Source: {"pile_set_name": "USPTO Backgrounds"}

1. Field of the Invention
This invention relates to a silicon nitride-based sinter which excels as in resistance to chemicals.
2. Description of the Related Art
Ceramic sinters having silicon nitride as a main component thereof possess various ideal properties such as very high heat resistance, a small thermal expansion coefficient, and excellent resistance to thermal shock. Thus, attempts are being made to use these ceramic sinters in engine parts, machine parts made of steel, etc. as high-temperature structural materials in the place of conventional heat-resistant alloys. Further, since they excel in frictional resistance, efforts are being continued to realize the use of these ceramic sinters in sliding members and cutting tools.
Generally, silicon nitride is a ceramic material possessing a very poor sintering property. Thus, the silicon nitride powder prepared as a raw material for sintering has the sintering property thereof improved by having such a sintering auxiliary as a rare earth element oxide or aluminum oxide incorporated in a prescribed amount therein so as to permit production of a ceramic sinter having high density and high strength. As concrete examples of the sintering composition (raw material composition) for silicon nitride-based ceramics, such as the Si.sub.3 N.sub.4 --Y.sub.2 O.sub.3 composition, the Si.sub.3 N.sub.4 --Y.sub.2 O.sub.3 --Al.sub.2 O.sub.3 --AlN composition, and the Si.sub.3 N.sub.4 --Y.sub.2 O.sub.3 --Al.sub.2 O.sub.3 oxide of Ti,Mg or Zr composition have been known heretofore.
In the sintering compositions mentioned above, yttrium oxide and other similar rare earth element oxides and aluminum oxide perform the function of exalting the sintering property of silicon nitride and enhancing the densification of the sinter of silicon nitride. The silicon nitride-based sinters manufactured from raw materials incorporating a rare earth element oxide or aluminum oxide have a dense texture and excel in mechanical strength properties. Measures have been adopted to improve the mechanical properties and the frictional resistance manifested by silicon nitride sinters at elevated temperatures by causing the raw material powder to incorporate therein a combination of a plurality of kinds of compounds such as aluminum nitride and titanium oxide.
The silicon nitride-based sinters which have such sintering compositions as mentioned above, however, are invariably deficient in resistance to corrosion caused by such chemicals as acids and alkalis. When they are adopted as structural materials which are destined to be used in an environment having such chemicals contained therein, therefore, they pose the problem of providing neither expected durability nor reliability. Particularly, the rare earth oxides are at a disadvantage in readily yielding to corrosion by such chemicals as acids or alkalis and consequently inducing serious degradation of the strength of silicon nitride-based sinters, though they manifest a conspicuous effect in densifying silicon nitride.

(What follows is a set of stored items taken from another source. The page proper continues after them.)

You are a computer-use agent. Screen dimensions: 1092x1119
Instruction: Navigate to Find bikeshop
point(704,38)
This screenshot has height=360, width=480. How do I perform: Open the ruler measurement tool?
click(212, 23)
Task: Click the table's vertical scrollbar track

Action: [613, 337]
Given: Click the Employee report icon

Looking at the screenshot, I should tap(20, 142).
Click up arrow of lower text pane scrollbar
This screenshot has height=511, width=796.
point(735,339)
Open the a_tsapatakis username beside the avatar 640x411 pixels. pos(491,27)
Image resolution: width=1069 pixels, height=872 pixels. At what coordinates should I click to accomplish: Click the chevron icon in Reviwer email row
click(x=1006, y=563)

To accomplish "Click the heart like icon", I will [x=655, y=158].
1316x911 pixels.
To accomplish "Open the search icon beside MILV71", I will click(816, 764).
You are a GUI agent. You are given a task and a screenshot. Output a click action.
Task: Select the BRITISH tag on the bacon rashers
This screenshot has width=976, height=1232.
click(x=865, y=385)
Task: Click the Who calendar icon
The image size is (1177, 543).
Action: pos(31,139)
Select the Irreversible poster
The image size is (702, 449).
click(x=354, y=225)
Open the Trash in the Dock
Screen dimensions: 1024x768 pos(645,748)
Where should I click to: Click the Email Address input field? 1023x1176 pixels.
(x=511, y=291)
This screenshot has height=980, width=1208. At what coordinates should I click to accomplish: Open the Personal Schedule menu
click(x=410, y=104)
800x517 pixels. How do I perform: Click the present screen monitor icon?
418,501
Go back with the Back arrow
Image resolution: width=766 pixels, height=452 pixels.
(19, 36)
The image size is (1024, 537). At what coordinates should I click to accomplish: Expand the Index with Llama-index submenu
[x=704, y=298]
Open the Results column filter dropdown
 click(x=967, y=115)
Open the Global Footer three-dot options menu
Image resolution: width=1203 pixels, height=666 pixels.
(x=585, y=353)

As concrete examples of the silicon nitride-based sinter using no rare earth element oxide, sinters using 0.5 to 5 parts by weight of spinel and 0.5 to 5 parts by weight of titanium carbonate as sintering auxiliaries (JP-B2; 63-23,153) and silicon nitride-based sinters obtained by using a mixture of silicon oxide with silicon carbide not as sintering auxiliaries but as a starting raw material and subjecting this raw material to reactive sintering in an atmosphere of nitrogen gas (JP-A-59-152,270) have been known to date. Though these silicon nitride-based sinters exhibit high strength at elevated temperatures, they are not intended at all for the improvement of resistance to chemicals (resistance to corrosion) and they actually offer no sufficient resistance to chemicals. Further, composite sinters of silicon nitride and silicon carbide (JP-A-63-159,256) have been known heretofore. Since the manufacture of these composite sinters necessitates use of yttrium oxide and other rare earth element oxides as sintering auxiliaries, the composite sinters naturally offer no sufficient resistance to chemicals.
Sinters made of .beta.-Sialon as the raw material are widely used as materials capable of exhibiting relatively high resistance to chemicals. Since they are deficient in mechanical properties, they have the disadvantage of having only a limited range of utility.
In recent years, the demand has increased for heat resisting members and abrasion resisting members which are usable under an atmosphere attended by chemical substances has been growing. For uses of this nature, the corrosion-proof heat-resistant alloys and heat-resistant hard metals which have been heretofore in popular use are not easily adapted. Thus, the appearance of ceramic sinters which excel metals in resistance to heat and resistance to abrasion and offer excellent resistance to chemicals (proofness against corrosion) as well has been earnestly longed for.